§ INSTRUÇÃO: Converta os registros, da linha que contém "Task: Reply to the 1小时前 comment" até o fim dos registros, inclusive, em um CSV de duas colunas chamadas "enunciado" e "resposta". Use uma linha por registro, com cada campo entre aspas e as quebras de linha trocadas por espaços.

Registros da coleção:
********************
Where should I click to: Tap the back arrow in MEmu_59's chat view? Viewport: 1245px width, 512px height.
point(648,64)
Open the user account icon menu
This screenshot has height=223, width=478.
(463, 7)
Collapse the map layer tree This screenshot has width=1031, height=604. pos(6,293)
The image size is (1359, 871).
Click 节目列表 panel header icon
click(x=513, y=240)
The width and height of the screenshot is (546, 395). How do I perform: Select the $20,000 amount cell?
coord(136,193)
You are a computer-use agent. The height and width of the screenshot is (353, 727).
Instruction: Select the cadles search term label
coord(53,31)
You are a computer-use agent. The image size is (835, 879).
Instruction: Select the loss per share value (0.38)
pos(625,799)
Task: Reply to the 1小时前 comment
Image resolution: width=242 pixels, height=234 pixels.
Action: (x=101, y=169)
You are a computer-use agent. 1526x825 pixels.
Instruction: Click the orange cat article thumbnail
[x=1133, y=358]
********************
§ RESPOSTA ESCRITA:
enunciado,resposta
"Task: Reply to the 1小时前 comment Image resolution: width=242 pixels, height=234 pixels.","Action: (x=101, y=169)"
"You are a computer-use agent. 1526x825 pixels. Instruction: Click the orange cat article thumbnail","[x=1133, y=358]"